Transcribe every entry word for word, leaving out all images.
____ ENTRIES SUPPLIED
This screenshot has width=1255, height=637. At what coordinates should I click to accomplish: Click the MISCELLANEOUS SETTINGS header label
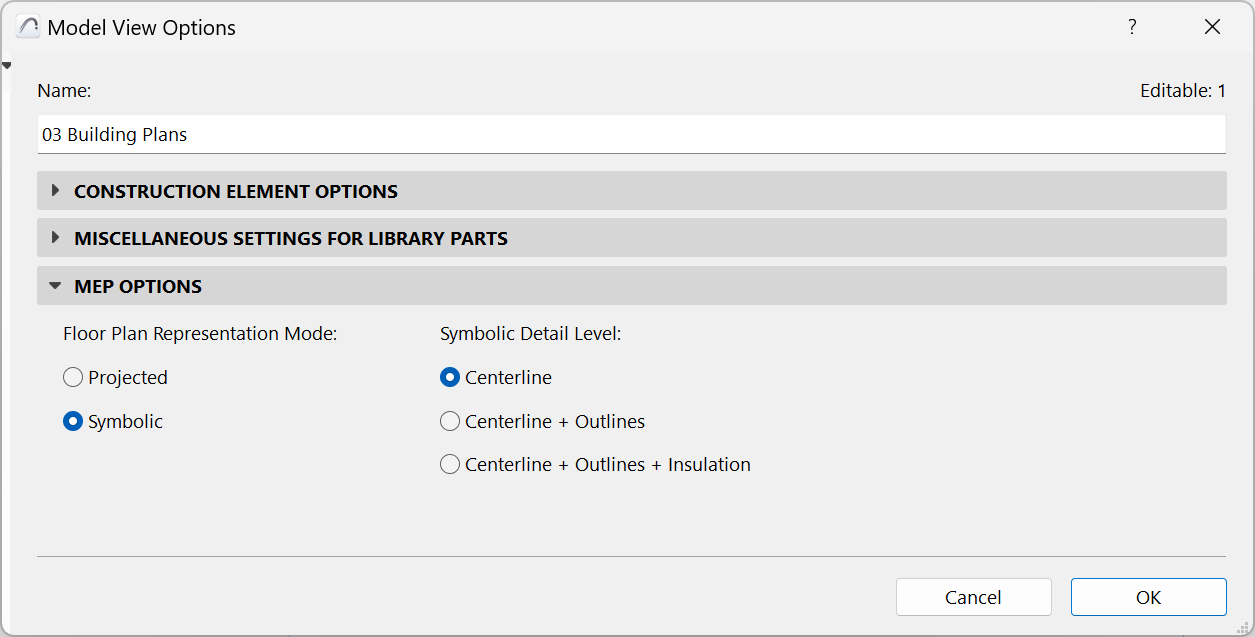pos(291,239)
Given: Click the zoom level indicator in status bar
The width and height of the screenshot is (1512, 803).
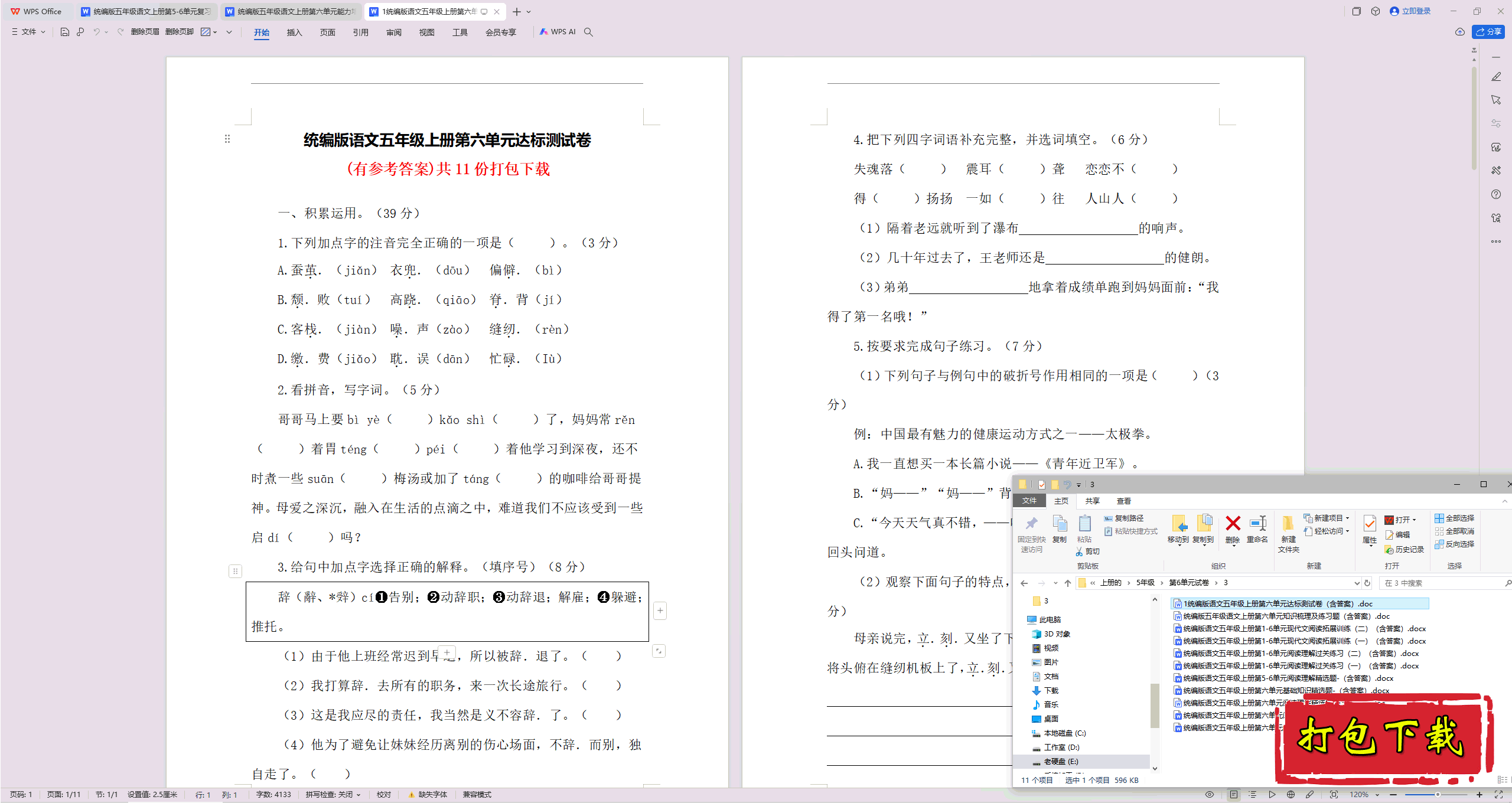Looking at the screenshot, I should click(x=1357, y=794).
________
** RESPONSE TO THIS EXERCISE **
This screenshot has width=1255, height=637. At what coordinates should I click to accomplish: Click the MISCELLANEOUS SETTINGS header label
pos(291,239)
Given: Click the zoom level indicator in status bar
The width and height of the screenshot is (1512, 803).
Looking at the screenshot, I should click(x=1357, y=794).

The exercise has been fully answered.